2. A function on phones allowing a phone number to be dialed by pressing only one or two keys.
The American Heritage® Dictionary of the English Language, 5th Edition • More at Wordnik
This still seems like a relevant term.
If you were to show them a picture of a pay telephone, how many would recognize it?
How many would recognize a coin to operate it?
Huntsville AL airport had one when I was there last year
There still is one in Cooksburg, PA at the General Store in the middle of Cook Forest State Park. There's zero cell signal there, so it's kind of necessary.

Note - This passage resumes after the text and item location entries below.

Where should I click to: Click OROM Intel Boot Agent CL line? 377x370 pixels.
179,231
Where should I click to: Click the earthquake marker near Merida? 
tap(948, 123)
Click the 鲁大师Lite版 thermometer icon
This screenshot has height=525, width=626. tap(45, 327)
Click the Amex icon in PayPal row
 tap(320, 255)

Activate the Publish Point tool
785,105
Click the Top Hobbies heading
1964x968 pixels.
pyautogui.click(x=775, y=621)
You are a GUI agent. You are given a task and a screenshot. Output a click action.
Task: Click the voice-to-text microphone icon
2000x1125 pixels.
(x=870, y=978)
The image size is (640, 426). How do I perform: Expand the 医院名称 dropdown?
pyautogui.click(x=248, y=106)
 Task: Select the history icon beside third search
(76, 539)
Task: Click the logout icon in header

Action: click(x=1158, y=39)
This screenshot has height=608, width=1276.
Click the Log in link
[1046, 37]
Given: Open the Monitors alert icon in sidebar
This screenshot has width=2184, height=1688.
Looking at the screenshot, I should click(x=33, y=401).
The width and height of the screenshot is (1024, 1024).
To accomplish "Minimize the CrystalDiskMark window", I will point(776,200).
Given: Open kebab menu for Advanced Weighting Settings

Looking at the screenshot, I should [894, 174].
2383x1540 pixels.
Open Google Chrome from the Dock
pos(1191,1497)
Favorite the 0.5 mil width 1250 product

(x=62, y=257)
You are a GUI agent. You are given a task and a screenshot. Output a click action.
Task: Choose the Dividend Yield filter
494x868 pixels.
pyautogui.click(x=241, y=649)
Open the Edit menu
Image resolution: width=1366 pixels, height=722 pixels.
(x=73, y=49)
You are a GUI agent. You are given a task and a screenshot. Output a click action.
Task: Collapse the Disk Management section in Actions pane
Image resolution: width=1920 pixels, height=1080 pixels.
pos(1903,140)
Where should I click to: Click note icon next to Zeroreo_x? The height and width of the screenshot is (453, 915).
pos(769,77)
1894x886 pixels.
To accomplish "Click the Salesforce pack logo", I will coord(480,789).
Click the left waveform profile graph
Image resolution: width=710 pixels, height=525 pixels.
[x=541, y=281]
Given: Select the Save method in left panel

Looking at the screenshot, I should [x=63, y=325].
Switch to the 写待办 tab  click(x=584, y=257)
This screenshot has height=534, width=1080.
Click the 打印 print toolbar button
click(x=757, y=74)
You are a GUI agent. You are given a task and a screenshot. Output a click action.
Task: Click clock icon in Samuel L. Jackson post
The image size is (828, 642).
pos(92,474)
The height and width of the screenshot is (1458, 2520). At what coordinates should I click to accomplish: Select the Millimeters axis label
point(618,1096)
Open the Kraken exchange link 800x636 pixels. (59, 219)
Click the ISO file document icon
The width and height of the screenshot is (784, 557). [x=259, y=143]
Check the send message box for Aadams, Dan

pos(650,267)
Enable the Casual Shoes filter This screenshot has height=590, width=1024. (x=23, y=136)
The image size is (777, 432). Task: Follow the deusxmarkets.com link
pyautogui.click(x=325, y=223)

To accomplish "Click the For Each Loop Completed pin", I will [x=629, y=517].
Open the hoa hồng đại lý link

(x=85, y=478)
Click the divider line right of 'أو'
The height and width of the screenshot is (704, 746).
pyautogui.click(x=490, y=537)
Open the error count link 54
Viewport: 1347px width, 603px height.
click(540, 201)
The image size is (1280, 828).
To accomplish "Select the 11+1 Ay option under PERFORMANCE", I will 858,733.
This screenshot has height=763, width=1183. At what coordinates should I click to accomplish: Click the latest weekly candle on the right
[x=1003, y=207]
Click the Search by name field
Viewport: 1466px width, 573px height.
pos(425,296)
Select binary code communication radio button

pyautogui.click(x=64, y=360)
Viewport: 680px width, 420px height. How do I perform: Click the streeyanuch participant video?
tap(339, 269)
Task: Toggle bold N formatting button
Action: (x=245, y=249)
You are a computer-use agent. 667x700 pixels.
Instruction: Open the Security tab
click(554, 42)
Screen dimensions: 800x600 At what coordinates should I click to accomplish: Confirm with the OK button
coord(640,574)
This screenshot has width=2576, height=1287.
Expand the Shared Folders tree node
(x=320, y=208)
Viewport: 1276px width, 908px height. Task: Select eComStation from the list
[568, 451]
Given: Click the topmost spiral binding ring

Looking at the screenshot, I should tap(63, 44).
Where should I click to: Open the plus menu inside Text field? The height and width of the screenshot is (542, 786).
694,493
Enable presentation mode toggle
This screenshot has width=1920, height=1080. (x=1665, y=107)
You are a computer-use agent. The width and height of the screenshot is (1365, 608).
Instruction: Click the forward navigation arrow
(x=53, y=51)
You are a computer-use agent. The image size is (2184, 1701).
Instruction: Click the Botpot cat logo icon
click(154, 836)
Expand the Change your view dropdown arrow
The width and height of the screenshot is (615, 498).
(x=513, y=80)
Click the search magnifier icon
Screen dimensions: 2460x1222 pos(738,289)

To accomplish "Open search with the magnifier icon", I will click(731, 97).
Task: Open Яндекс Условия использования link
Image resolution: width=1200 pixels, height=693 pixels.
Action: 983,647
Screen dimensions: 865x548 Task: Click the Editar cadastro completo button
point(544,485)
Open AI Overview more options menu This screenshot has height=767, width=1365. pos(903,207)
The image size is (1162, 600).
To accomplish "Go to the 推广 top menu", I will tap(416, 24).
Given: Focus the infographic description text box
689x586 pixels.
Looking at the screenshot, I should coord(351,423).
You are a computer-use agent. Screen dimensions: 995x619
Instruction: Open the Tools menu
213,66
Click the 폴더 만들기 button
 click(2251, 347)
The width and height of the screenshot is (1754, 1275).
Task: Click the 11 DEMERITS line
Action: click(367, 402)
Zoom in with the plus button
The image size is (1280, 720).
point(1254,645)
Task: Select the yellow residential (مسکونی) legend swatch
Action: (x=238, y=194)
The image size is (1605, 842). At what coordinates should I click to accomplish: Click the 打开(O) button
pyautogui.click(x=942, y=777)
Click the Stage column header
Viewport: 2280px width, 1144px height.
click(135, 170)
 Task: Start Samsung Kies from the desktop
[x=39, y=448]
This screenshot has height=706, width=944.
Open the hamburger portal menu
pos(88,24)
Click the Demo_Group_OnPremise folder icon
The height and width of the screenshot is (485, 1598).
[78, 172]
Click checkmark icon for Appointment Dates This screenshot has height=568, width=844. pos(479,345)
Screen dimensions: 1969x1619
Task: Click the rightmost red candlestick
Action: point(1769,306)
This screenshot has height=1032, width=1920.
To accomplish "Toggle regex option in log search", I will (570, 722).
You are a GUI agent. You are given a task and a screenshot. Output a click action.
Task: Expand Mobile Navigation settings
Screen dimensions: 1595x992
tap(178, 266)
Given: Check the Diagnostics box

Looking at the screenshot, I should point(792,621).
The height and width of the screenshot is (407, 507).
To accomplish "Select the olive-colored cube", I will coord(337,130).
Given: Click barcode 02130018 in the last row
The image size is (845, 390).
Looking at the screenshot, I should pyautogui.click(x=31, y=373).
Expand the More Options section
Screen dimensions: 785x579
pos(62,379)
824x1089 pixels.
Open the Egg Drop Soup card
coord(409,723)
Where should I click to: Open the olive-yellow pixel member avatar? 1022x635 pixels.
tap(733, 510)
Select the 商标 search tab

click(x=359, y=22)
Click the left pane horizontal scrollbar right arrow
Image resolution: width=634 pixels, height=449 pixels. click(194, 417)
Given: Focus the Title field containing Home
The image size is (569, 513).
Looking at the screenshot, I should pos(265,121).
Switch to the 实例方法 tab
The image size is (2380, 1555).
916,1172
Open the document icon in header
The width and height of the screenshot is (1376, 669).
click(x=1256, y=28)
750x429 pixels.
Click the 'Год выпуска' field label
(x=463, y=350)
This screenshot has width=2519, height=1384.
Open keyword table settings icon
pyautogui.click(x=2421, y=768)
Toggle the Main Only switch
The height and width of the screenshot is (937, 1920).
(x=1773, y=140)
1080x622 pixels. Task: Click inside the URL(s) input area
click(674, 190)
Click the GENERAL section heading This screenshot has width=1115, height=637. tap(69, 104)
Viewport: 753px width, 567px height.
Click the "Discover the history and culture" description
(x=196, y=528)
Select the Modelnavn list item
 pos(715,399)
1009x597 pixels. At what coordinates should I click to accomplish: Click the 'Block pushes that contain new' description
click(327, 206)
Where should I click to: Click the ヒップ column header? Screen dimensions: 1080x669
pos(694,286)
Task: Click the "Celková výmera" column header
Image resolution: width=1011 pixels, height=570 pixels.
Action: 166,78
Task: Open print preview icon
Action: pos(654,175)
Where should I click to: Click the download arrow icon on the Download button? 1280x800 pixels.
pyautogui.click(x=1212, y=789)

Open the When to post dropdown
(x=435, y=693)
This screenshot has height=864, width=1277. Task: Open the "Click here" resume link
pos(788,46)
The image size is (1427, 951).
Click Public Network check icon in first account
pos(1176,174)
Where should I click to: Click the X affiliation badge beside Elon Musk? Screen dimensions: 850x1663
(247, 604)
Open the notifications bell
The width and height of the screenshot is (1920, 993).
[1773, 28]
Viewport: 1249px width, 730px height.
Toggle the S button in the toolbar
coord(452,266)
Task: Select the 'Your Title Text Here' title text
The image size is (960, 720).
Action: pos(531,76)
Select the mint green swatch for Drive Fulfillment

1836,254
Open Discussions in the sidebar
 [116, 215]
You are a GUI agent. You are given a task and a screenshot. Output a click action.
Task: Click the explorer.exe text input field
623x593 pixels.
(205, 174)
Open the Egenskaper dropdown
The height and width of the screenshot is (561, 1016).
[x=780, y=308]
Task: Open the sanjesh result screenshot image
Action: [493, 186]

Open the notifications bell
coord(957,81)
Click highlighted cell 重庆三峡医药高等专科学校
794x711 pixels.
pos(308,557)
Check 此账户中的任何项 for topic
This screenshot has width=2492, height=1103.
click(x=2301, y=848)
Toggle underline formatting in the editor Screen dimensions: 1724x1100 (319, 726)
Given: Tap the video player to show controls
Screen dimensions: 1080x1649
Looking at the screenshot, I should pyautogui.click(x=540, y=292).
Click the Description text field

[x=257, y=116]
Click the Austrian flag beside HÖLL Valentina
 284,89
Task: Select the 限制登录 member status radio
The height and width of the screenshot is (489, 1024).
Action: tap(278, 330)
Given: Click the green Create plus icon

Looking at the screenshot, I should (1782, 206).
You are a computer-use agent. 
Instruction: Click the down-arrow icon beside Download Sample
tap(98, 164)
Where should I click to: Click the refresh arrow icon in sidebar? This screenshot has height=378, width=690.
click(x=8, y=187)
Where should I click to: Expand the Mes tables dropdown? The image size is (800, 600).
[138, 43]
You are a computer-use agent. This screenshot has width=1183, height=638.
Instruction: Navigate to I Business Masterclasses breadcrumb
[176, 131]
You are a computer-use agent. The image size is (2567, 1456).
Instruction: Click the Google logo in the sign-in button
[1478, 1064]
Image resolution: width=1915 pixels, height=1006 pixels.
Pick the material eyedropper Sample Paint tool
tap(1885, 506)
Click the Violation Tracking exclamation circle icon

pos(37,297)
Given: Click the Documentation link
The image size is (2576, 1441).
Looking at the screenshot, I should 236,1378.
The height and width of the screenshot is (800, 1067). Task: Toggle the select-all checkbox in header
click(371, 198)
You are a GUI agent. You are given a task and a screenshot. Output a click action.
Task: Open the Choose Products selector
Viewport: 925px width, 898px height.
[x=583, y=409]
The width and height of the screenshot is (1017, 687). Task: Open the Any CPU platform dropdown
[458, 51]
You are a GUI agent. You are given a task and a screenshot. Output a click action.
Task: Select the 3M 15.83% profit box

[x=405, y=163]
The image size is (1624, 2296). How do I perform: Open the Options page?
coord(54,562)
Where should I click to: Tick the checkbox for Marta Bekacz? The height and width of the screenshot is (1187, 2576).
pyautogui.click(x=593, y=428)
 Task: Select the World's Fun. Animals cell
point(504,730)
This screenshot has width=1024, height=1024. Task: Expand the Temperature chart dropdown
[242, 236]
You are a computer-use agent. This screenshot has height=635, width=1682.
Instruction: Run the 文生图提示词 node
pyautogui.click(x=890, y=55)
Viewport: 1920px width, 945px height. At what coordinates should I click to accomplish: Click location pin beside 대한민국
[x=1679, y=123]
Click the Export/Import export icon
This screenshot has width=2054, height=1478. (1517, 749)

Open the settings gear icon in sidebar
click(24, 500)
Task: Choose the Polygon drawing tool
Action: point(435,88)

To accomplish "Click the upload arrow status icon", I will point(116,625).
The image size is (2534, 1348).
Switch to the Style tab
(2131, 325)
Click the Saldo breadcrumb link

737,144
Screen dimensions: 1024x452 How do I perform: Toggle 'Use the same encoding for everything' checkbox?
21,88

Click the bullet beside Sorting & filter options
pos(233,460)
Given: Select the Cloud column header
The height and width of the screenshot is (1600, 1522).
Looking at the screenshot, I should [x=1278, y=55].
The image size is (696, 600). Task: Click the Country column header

"Speed dial" Wikipedia entry:
Although traditional speed dial functions are less common in modern smartphones, the concept remains widely used through voice assistants such as Siri, Google Assistant, and Amazon Alexa, which allow users to call contacts with voice commands. Many modern VoIP systems and cloud-based communication platforms also incorporate speed dialing features, often allowing users to assign speed dial numbers to contacts within a digital interface.
Checking Amazon:
Set Up or Change Your Echo Loop Top Contact
Use your top contact to speed dial a preset phone number.
The term seems to have some life left in it even if it is somewhat "old school." Plus, kids today love those sitcom reruns & they reference it there too.
So, speaking of outdated references, Josh seems to be writing short Andy Rooney pieces of the type that closed 60 Minutes episodes.